A subway sandwich is made to have a fixed quantity of deli meat, even if you ask for no other toppings.
This is apples and oranges. Meat is a high cost item with low margin. Drinks are literally the opposite of this. But to your point if someone asked for double meat you’d just tell them there’s a charge for it… because it’s quite literally built into the POS system. Extra shot of espresso? Yep that’s there. 2oz more coffee? Not there. Why? Because it costs more to pay someone the extra 2 minutes pushing the button in the POS system than it does to just pour the drink.
In the case of the coffee, they’d have to mix a second portion of drink in s, m or l, and hope it fits in the m cup.
From what I read it doesn’t sound like pushing the button a second time would have overflowed the existing cup and honestly? There’s a spill tray. This is low effort and the clerk cba to make even the most basic effort.

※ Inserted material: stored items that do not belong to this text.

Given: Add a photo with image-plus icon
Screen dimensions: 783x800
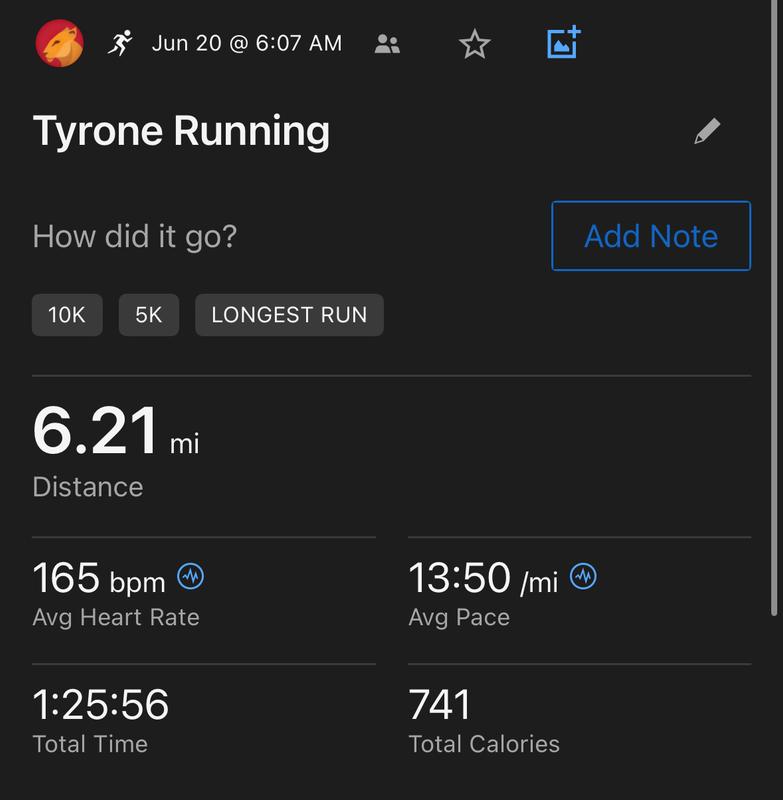Looking at the screenshot, I should 564,43.
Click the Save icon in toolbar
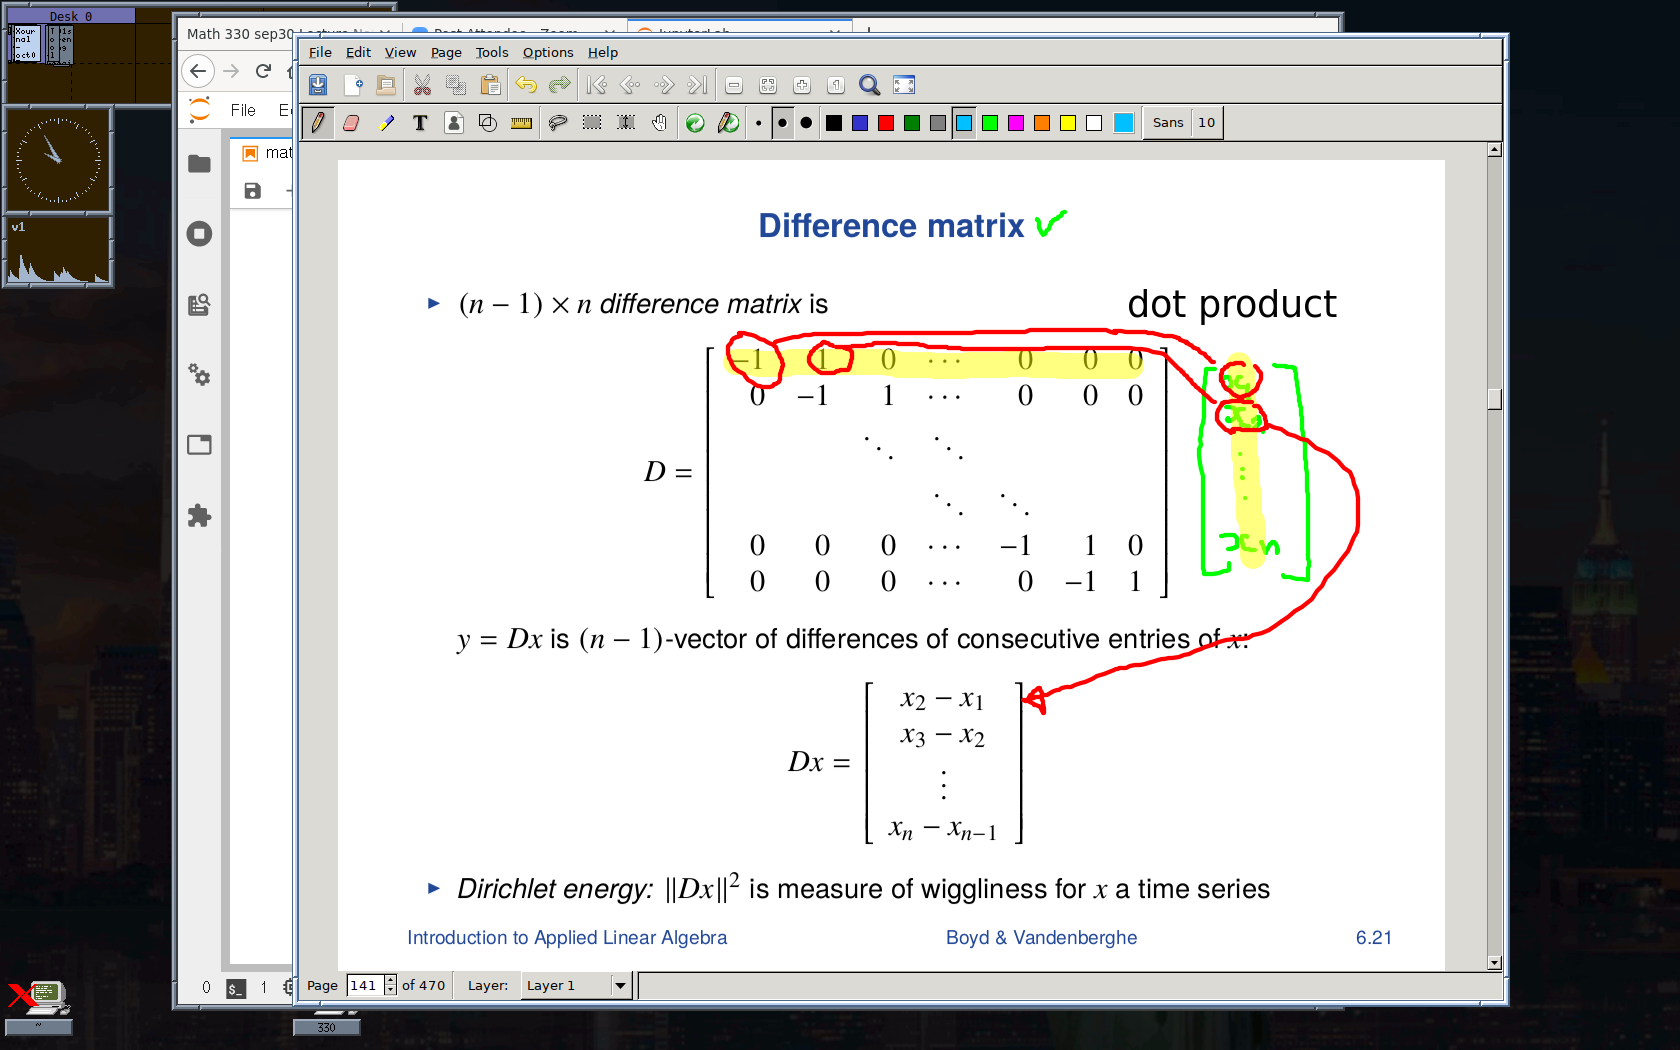The image size is (1680, 1050). tap(318, 85)
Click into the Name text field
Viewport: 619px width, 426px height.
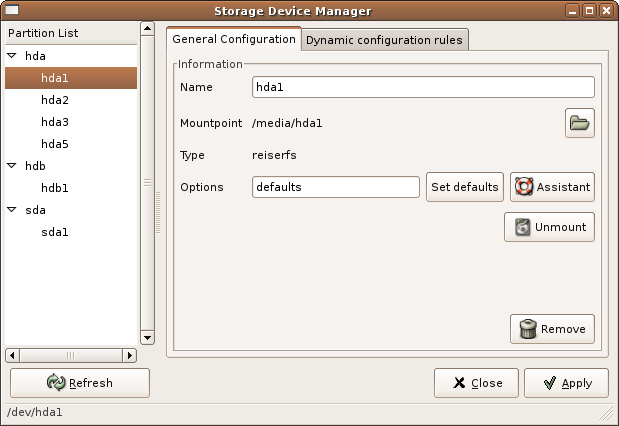click(x=423, y=87)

Indeed folks should prefer small coffee chains. The product is way better and the servings aren’t portioned by a machine, and asking for adjustments at such a place doesn’t put the employee in a spot of potentially getting in trouble.
I promise you the manager wouldn’t have batted an eye at filling the cup, and would likely be more pissed if a complaint came in over this exact incident. I can almost hear them saying “WTF were you thinking”… and “if you weren’t sure come get us.”
You don’t know the Starbucks employee’s life, and them following the rules isn’t choicefully being a “drone”. They just want their wage, and want to serve customers shit off the menu.
Find me a Starbucks (or any coffee chain) that doesn’t take custom orders on… their entire menu… The drone comment was quite frankly accurate. If you can’t do basic problem solving why the fuck are you there. The customer could just push the button and… to that point this is why a LOT of drink machines are self serve.
Arguably they have more “common sense” to keep their manager off their ass by just serving from the menu, rather than doing custom stuff
I covered this above. There was more to gain and less to lose over the mere pennies that second button push would have cost… and checking with a manager is quite literally part of the job.
- Comment on Ordering coffee in the USA triggers me 5 weeks ago:
You are ordering a drink, ice is there to cool it. If someone orders half ice the drink will still be filled. I could walk into any number of places and ask for no ice and they, without question, and without prompting, would give the full cup. If you genuinely believe what you wrote - man I feel for you.
It’s your opinion and you are entitled to it… but you’re wrong. I’ve worked a lot of my earlier life in bars and restaurants: the shit costs nothing and is high margin. Keeping a customer coming back over quite literally the “additional” cost of a few pennies … so they spend 100s of more dollars with your shop over the course of a year isn’t just logical: it’s good business. It’s as simple as that.